I know that at least one of those WAS generated using OpenSSL, but I
don't know if they used a hardware PRNG, nor if it was Debian Linux.

This is a very short list, just 4 CA companies, and we have good 
communication channels with at least 3 of them.  I suggest that we ask 
them straight up if their root CAs were generated with OpenSSL on Linux
using a software PRNG.  
Just for clarity, the openssl-blacklist that Ubuntu developed (and is now in Debian), contains the openssl-vulnkey tool, which is a python script. The hash is a sha1sum of the modulus of an x509 certificate or rsa private, and the modulus is retrieved using openssl. On package build, the full hashes from the source are made smaller (to least significant 80 bytes) for space. A particular version of openssl is not required, but we versioned it to help ensure that users got the upgraded package.

So in terms of NSS or anything else, all you need is the modulus prefixed with 'Modulus='. Eg:
Modulus=D33C5D6E98B0EA4EAB...
Key Generation in the SwissSign CA
==================================
1. For Root Keys we use the Hardware Random Number Generator in the SafeNet
Luna CA3 Token.
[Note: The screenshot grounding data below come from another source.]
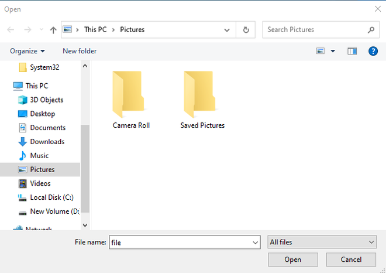Expand the File name suggestions dropdown

coord(255,242)
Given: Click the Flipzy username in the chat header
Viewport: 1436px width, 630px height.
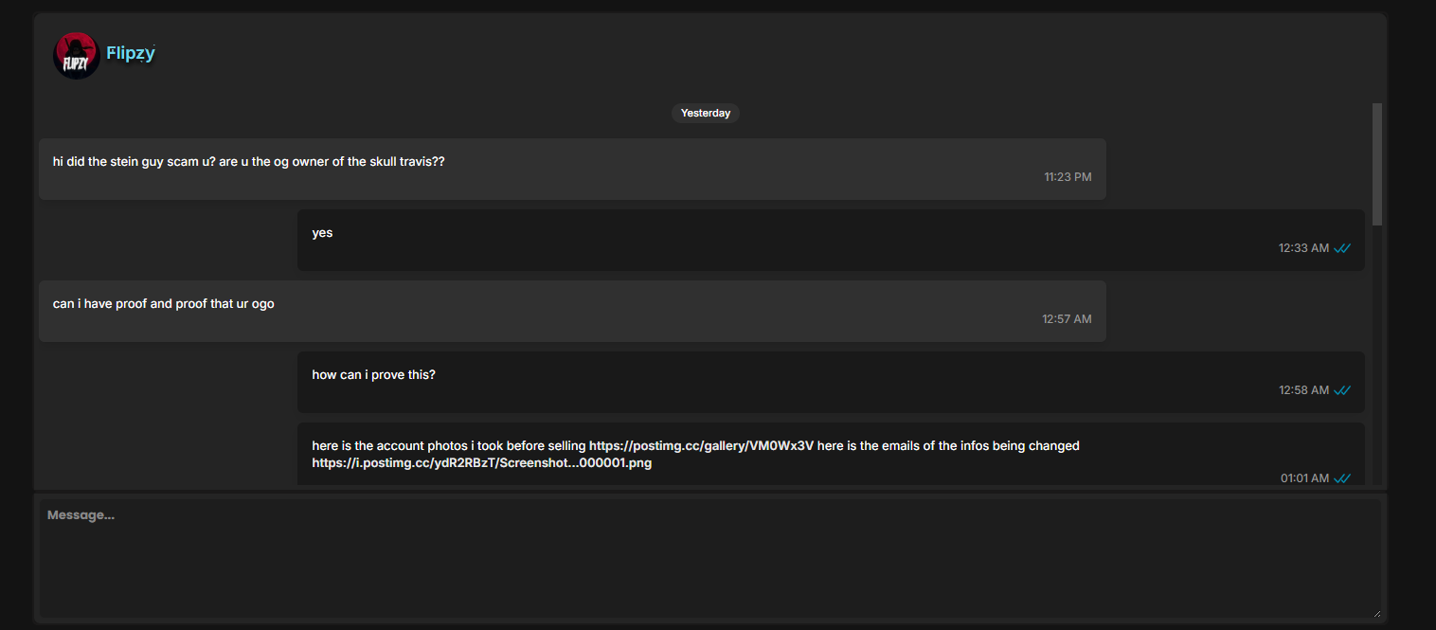Looking at the screenshot, I should click(x=131, y=54).
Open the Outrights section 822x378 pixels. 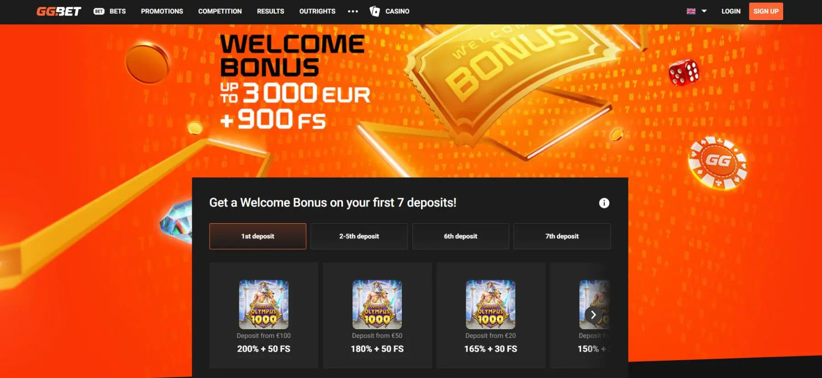(317, 11)
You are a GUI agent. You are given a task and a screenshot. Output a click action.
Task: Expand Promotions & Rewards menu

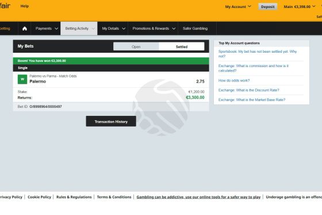coord(153,29)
This is true for these CAs
SwissSign Platinum CA - G2
SwissSign Gold CA - G2
SwissSign Silver CA - G2

2. For Issuing CAs, issued by any one of the three Root CAs listed above, we
use the Hardware RNG in the SafeNet Luna SA HSM. This is true for all currently
active Production CAs that issue end user certificates. (The list would be
somewhat longish, so I'll not add all these CAs here)

3. For Subscriber certificates that use CA generated key material (Online Keys)
we use our own version of OpenSSL. We had to do this, because we have added
some functions that were required by the CA Software. Our Version of the Code
is based on the original source and therefore not affected by this particular
bug.

To summarize: SwissSign is not affected by this issue. Our Customers are not
affected unless they supplied their own key material and have generated these
keys with an affected version of openssl. 
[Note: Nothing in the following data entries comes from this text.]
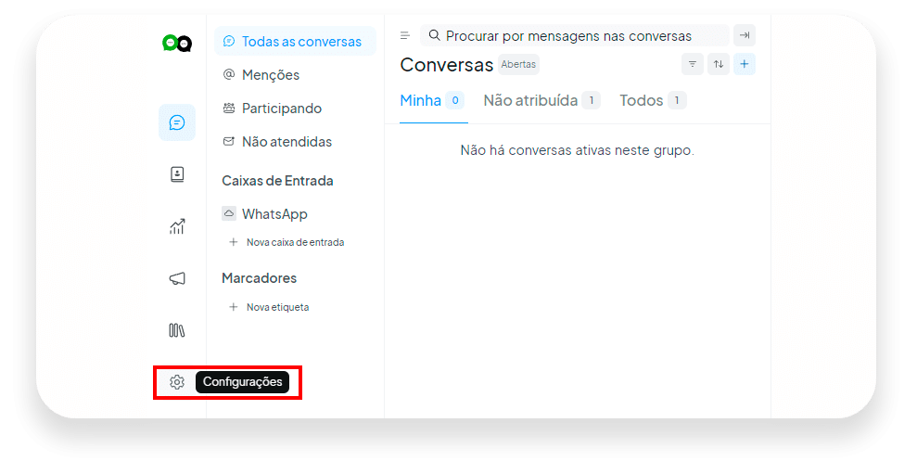Open the Reports chart icon
This screenshot has width=917, height=461.
pyautogui.click(x=177, y=225)
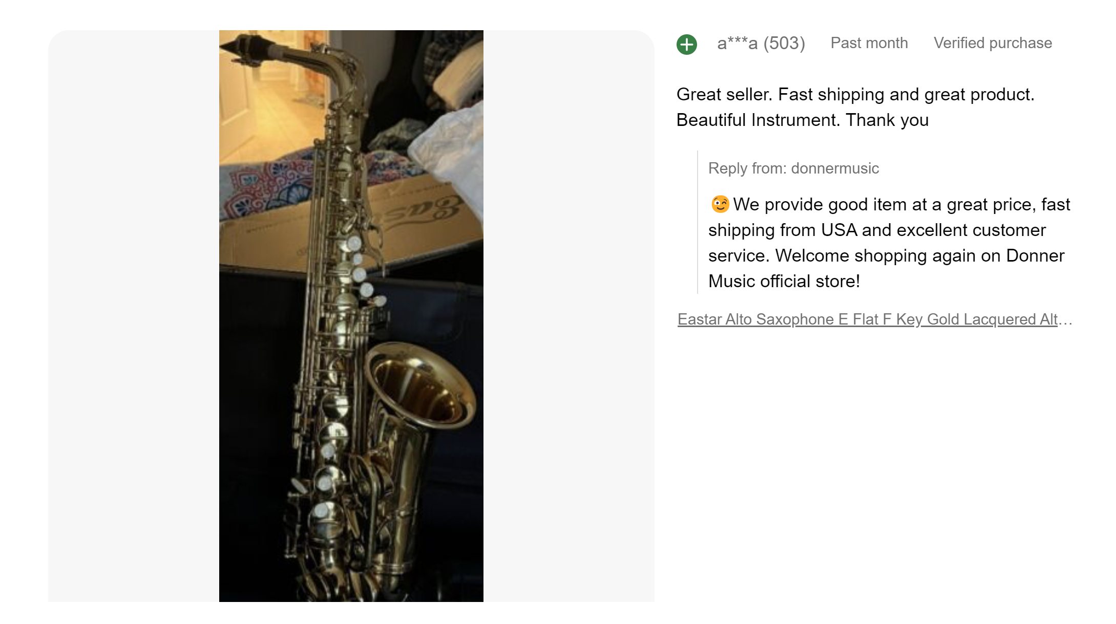Click the green positive feedback plus icon
Image resolution: width=1116 pixels, height=624 pixels.
coord(686,44)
I hope this helps to clarify the situation at SwissSign.
CCing representatives of StartCom, Quo Vadis and Diginotar.

Gentlemen: if you have something you'd rather not say publicly, please email security@mozilla.org. Otherwise, please clarify the situation with regard to the RNG used to generate your roots.

Gerv
Also the StartCom CA is not affected by this bug in any way. I've covered this on the mailing list already: http://groups.google.com/group/mozilla.dev.tech.crypto/msg/3fffc42277bba13e
Hello:
We confirm that the QuoVadis Root CA2 and QuoVadis Root CA3 certificates are not affected by the Debian/OpenSSL bug.
Regards, Stephen Davidson
QuoVadis
Hello:

DigiNotar confirms that the Diginotar Root CA is not affected in any way by the Debian/OpenSSL bug. 

Regards,

Kick
Manager, Product management & development
Great. Nelson, Julien, David: can we close this bug, then?

Gerv
worksforme
Status: NEW → RESOLVED
Closed: 12 years ago
Resolution: --- → WORKSFORME
A more useful question for the CAs is whether they will
check the certificates they have issued and revoke the
ones that contain the compromised public keys.
At this stage we haven't done this for now at StartCom, which falls under the subscriber obligation as per policy. We've revoked every certificate which was requested due to the Debian bug and the amount of those requests lives up to the expectations in relation to possible affected subscribers.